> _Directions for this task_
Exclude the pictures, then copy word for word the lines running from the beginning of the records through the line with "Task: Click the Clear (eraser) icon".

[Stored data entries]
*** Block opens ***

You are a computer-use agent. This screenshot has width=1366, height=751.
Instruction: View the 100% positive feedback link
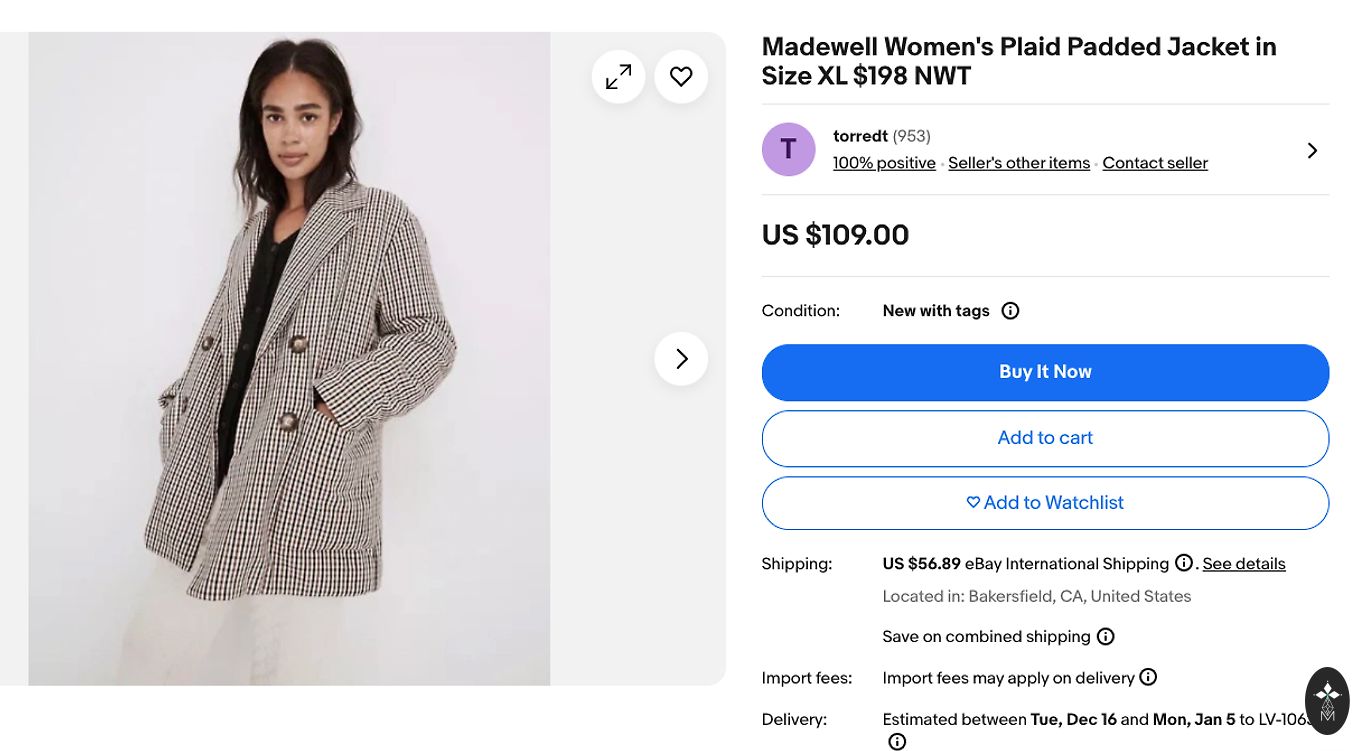pos(884,163)
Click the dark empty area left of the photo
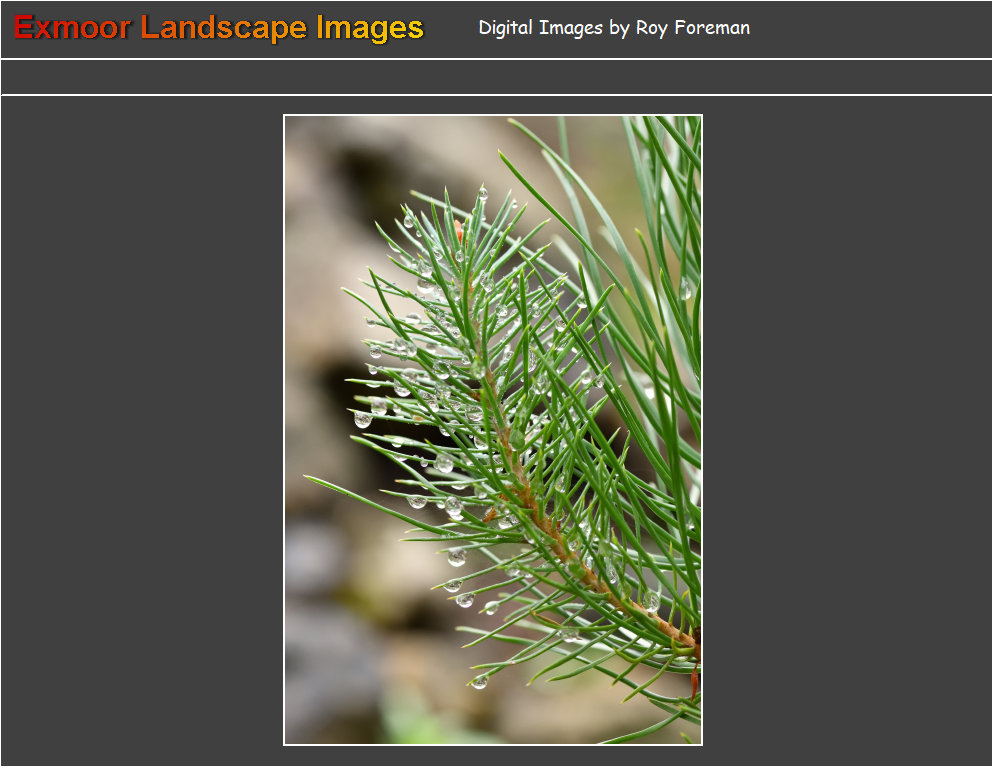993x767 pixels. click(140, 430)
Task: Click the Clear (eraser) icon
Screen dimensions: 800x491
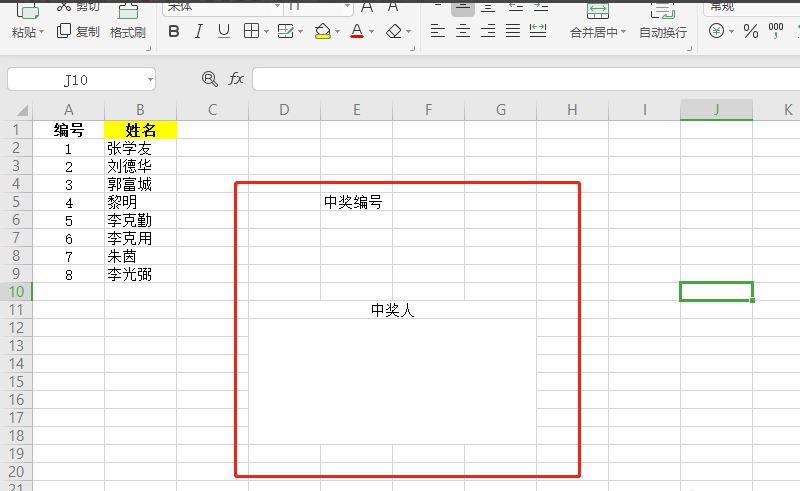Action: [394, 31]
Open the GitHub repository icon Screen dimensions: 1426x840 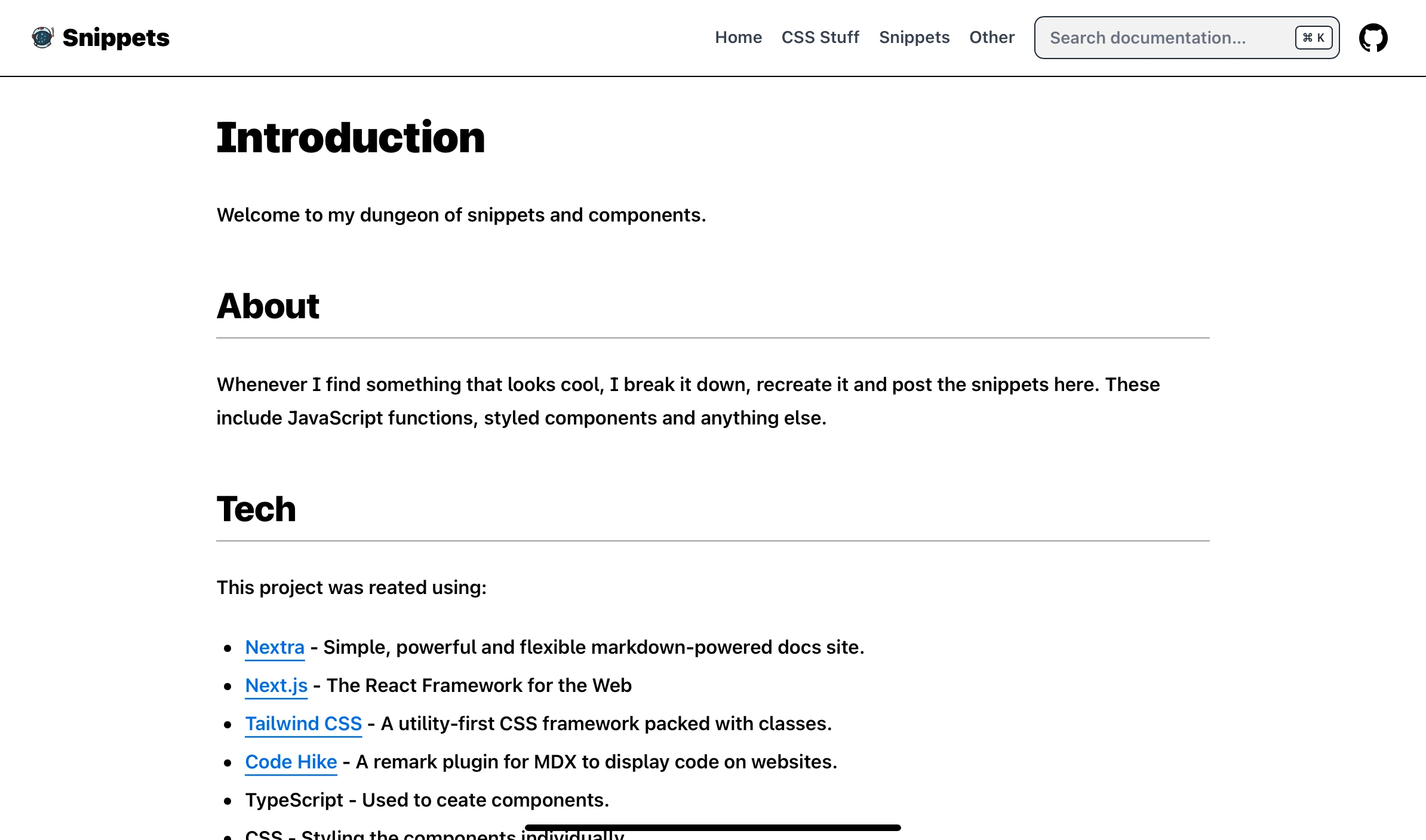[x=1373, y=38]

*** Block closes ***

> _Solution to the problem_
You are a computer-use agent. This screenshot has width=1366, height=751.
Instruction: View the 100% positive feedback link
pos(884,163)
Click the dark empty area left of the photo
993x767 pixels. click(140, 430)
Task: Click the Clear (eraser) icon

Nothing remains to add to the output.